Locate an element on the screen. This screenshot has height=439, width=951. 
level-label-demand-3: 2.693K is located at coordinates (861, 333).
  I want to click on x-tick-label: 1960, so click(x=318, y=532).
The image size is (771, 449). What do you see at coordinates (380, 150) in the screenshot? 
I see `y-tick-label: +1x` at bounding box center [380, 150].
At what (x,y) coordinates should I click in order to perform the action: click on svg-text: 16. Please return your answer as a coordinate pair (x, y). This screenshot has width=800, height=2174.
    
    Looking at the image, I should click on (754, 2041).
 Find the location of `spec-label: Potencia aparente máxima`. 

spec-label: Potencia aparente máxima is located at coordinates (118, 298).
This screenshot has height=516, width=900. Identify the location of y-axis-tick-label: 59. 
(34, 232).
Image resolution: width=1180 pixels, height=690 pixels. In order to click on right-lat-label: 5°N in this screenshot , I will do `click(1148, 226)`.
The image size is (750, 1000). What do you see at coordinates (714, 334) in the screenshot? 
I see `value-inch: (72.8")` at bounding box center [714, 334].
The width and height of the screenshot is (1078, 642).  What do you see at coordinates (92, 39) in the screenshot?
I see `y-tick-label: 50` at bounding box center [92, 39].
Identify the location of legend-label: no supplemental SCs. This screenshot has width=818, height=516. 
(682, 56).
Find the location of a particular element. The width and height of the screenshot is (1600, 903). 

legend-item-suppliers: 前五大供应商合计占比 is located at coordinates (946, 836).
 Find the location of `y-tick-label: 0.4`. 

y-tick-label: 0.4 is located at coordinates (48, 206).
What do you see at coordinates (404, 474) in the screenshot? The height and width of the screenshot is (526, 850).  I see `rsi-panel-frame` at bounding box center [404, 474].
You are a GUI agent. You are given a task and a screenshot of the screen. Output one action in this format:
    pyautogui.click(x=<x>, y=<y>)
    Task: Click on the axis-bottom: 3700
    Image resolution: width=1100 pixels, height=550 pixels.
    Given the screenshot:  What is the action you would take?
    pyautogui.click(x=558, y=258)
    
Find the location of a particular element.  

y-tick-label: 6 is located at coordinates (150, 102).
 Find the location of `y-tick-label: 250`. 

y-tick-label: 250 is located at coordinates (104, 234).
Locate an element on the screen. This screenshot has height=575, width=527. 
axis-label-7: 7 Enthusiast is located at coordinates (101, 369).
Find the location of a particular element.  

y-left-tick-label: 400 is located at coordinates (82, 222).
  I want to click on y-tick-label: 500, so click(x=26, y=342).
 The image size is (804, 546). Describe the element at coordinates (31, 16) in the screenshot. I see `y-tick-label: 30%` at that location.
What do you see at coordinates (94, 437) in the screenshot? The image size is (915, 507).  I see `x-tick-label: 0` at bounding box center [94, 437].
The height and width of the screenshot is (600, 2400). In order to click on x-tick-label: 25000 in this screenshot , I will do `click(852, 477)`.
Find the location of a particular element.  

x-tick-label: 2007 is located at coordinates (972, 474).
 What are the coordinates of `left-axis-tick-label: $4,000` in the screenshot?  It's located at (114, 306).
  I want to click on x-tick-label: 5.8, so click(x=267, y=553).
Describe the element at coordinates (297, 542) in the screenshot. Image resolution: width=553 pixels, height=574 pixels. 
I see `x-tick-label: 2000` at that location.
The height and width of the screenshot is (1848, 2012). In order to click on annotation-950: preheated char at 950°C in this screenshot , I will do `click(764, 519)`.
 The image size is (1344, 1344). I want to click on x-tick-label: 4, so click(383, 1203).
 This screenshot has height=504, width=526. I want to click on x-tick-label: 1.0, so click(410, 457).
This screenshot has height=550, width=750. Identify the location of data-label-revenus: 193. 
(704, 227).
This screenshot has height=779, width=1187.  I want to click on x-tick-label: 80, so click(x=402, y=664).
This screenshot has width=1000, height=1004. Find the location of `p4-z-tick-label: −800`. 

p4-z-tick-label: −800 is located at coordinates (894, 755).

[TASK DIRECTIONS] Edit the listing so that each "Identify the location of" becomes "Determine the position of", and return all the lines with nothing else altered.

[ANSWER TO THIS TASK]
Locate an element on the screen. This screenshot has height=439, width=951. 
level-label-demand-3: 2.693K is located at coordinates (861, 333).
  I want to click on x-tick-label: 1960, so click(x=318, y=532).
The image size is (771, 449). What do you see at coordinates (380, 150) in the screenshot? 
I see `y-tick-label: +1x` at bounding box center [380, 150].
At what (x,y) coordinates should I click in order to perform the action: click on svg-text: 16. Please return your answer as a coordinate pair (x, y). This screenshot has width=800, height=2174.
    
    Looking at the image, I should click on (754, 2041).
 Find the location of `spec-label: Potencia aparente máxima`. 

spec-label: Potencia aparente máxima is located at coordinates (118, 298).
This screenshot has height=516, width=900. Determine the position of y-axis-tick-label: 59. 
(34, 232).
Image resolution: width=1180 pixels, height=690 pixels. In order to click on right-lat-label: 5°N in this screenshot , I will do `click(1148, 226)`.
The image size is (750, 1000). What do you see at coordinates (714, 334) in the screenshot? 
I see `value-inch: (72.8")` at bounding box center [714, 334].
The width and height of the screenshot is (1078, 642).  What do you see at coordinates (92, 39) in the screenshot?
I see `y-tick-label: 50` at bounding box center [92, 39].
Determine the position of legend-label: no supplemental SCs. This screenshot has width=818, height=516. 
(682, 56).
Find the location of a particular element. The width and height of the screenshot is (1600, 903). 

legend-item-suppliers: 前五大供应商合计占比 is located at coordinates (946, 836).
 Find the location of `y-tick-label: 0.4`. 

y-tick-label: 0.4 is located at coordinates (48, 206).
What do you see at coordinates (404, 474) in the screenshot? The height and width of the screenshot is (526, 850).  I see `rsi-panel-frame` at bounding box center [404, 474].
You are a GUI agent. You are given a task and a screenshot of the screen. Output one action in this format:
    pyautogui.click(x=<x>, y=<y>)
    Task: Click on the axis-bottom: 3700
    Image resolution: width=1100 pixels, height=550 pixels.
    Given the screenshot:  What is the action you would take?
    pyautogui.click(x=558, y=258)
    
Find the location of a particular element.  

y-tick-label: 6 is located at coordinates (150, 102).
 Find the location of `y-tick-label: 250`. 

y-tick-label: 250 is located at coordinates (104, 234).
Locate an element on the screen. This screenshot has height=575, width=527. 
axis-label-7: 7 Enthusiast is located at coordinates (101, 369).
Find the location of a particular element.  

y-left-tick-label: 400 is located at coordinates (82, 222).
  I want to click on y-tick-label: 500, so click(x=26, y=342).
 The image size is (804, 546). Describe the element at coordinates (31, 16) in the screenshot. I see `y-tick-label: 30%` at that location.
What do you see at coordinates (94, 437) in the screenshot? The image size is (915, 507).  I see `x-tick-label: 0` at bounding box center [94, 437].
The height and width of the screenshot is (600, 2400). In order to click on x-tick-label: 25000 in this screenshot , I will do `click(852, 477)`.
Find the location of a particular element.  

x-tick-label: 2007 is located at coordinates (972, 474).
 What are the coordinates of `left-axis-tick-label: $4,000` in the screenshot?  It's located at (114, 306).
  I want to click on x-tick-label: 5.8, so click(x=267, y=553).
Describe the element at coordinates (297, 542) in the screenshot. Image resolution: width=553 pixels, height=574 pixels. 
I see `x-tick-label: 2000` at that location.
The height and width of the screenshot is (1848, 2012). In order to click on annotation-950: preheated char at 950°C in this screenshot , I will do `click(764, 519)`.
 The image size is (1344, 1344). I want to click on x-tick-label: 4, so click(383, 1203).
 This screenshot has height=504, width=526. I want to click on x-tick-label: 1.0, so click(410, 457).
This screenshot has height=550, width=750. Determine the position of data-label-revenus: 193. 
(704, 227).
This screenshot has height=779, width=1187.  I want to click on x-tick-label: 80, so click(x=402, y=664).
This screenshot has width=1000, height=1004. Find the location of `p4-z-tick-label: −800`. 

p4-z-tick-label: −800 is located at coordinates (894, 755).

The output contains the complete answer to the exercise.